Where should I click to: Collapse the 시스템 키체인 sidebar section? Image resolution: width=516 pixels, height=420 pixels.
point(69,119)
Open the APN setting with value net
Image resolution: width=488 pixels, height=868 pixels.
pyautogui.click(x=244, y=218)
::::::
Task to complete: Start to finish, output the whole listing exactly.

Response:
Where should I click to: Collapse the 시스템 키체인 sidebar section? Image resolution: width=516 pixels, height=420 pixels.
point(69,119)
Open the APN setting with value net
Image resolution: width=488 pixels, height=868 pixels.
pyautogui.click(x=244, y=218)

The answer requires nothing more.